Jonathan DEGENÈVE: Le cinéma
américain des années 70: un modèle
de contre-culture?
Il s’agira d’envisager ce que l’on
a nommé le Nouvel Hollywood — une désignation qui
soulève déjà le problème de la récupération
— sous trois angles:
- les grandes caractéristiques
des ces films qui se présentent souvent comme des
road movies (Easy Rider, Vanishing Point,
Zabriskie Point, etc.);
- les raisons qui expliquent pourquoi
ils sont devenus une référence en matière
de contre-culture, une référence qui va d’ailleurs
jusqu’au culte et qui déborde largement les cadres du
cinéma, du territoire américain et des années
70;
- la question de savoir ce qu’il reste
d’une force d’opposition lorsqu’elle devient ainsi un modèle,
mais cette question en tant qu’elle se pose déjà
chez certains cinéastes de cette période (Al Ashby
par exemple).
Christophe Cormier, Contre-culture
et cinéma.

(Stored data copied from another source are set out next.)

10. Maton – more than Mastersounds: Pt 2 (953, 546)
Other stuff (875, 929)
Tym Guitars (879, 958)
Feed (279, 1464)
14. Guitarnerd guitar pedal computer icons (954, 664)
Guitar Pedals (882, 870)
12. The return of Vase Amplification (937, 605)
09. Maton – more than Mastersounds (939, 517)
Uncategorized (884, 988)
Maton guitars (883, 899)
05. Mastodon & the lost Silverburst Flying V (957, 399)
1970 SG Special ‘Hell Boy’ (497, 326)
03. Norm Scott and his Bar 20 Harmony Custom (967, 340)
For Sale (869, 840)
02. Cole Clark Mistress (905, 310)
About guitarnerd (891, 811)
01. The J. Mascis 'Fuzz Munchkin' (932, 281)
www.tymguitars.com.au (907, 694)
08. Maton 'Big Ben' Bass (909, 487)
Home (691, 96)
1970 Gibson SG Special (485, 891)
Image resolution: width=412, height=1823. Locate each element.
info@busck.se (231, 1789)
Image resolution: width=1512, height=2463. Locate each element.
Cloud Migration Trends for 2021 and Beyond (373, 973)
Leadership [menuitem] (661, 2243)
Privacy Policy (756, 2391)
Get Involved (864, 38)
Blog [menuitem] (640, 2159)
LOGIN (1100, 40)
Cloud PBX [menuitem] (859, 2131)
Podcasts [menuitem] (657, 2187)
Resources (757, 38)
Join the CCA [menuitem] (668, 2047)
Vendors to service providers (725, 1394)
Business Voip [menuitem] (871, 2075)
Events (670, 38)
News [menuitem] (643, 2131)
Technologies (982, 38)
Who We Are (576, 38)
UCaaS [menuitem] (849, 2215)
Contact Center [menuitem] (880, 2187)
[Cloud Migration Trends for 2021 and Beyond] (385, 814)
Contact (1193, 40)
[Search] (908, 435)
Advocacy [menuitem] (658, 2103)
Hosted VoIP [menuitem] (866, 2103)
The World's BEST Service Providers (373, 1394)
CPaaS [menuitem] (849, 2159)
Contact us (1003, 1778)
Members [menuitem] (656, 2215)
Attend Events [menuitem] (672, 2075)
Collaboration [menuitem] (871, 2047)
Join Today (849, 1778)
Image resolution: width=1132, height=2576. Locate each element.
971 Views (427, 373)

Dennis Hopper à l’œuvre, L’Harmattan,
Paris, 2009.
Jean-Baptiste Thoret, Le Cinéma
américain des années 70, Cahiers du cinéma,
Paris, 2006.
Théodore Roszak, The making
of a Counter Culture, Doubleday, New-York, 1968.
Jérôme DUWA: Vol au-dessus d'un nid d'ignus.
Surréalisme et contre-culture
L'ignu n'est pas une espèce d'oiseau en voie de disparition.
Ce terme, non dénué d'humour, était utilisé
par Allen Ginsberg et Jack Kerouac pour désigner le statut marginal
du poète entre gnose et ignorance. Cette marginalité
des écrivains de la Beat Generation a-t-elle des points communs
avec le surréalisme? Dans les années 60, le groupe surréaliste
est encore actif à Paris et il existe aussi un collectif aux
États-Unis, plus précisément à Chicago.
On s'interrogera sur la réception de la Beat Generation et de la
notion de contre-culture par ces groupes et également sur la place
qu'a pu avoir le surréalisme pour des auteurs comme Ginsberg,
Burroughs ou Gysin.
Bénédicte
GORRILLOT: "Beat gestation". Christian Prigent: au-delà
des contre-cultures?
Dans Christian Prigent
quatre temps, entretiens avec B. Gorrillot (Paris, Argol,
2009), l’écrivain évoque longuement sa bibliothèque
et les lectures-choc qui ont profondément déterminé
son écriture: Sade, Rimbaud, Bataille, Artaud, Ponge, Roche,
Lacan, Kristeva, Marx, Mao, Derrida... Mais à côté
de ce panthéon très noble, constitué de grands
écrivains, de grands intellectuels ou de grands politiques,
l’auteur avoue d’autres sources, réputées moins
nobles. Ainsi vers 1965, évoque-t-il les écrivains
américains de la beat-generation, en particulier Allen
Ginsberg qui l’ont aidé à sortir d’une fascination
trop franco-française pour André Breton. Or très
vite la bombe "Francis Ponge" et la corrosion "Denis Roche" amènent
l’écrivain à renier les écrits inspirés
par Howl ou Kaddish. A l’autre extrême d’une carrière,
le 5 février 2010, l’écrivain donnait en lecture,
au Triangle de Nantes, "NCIS", inspiré de la célèbre
série B policière, Naval Criminal Investigation
Service, créée par Donald P. Bellisario et Doc
McGill et diffusée en France sur M6 depuis le 3 mars 2004.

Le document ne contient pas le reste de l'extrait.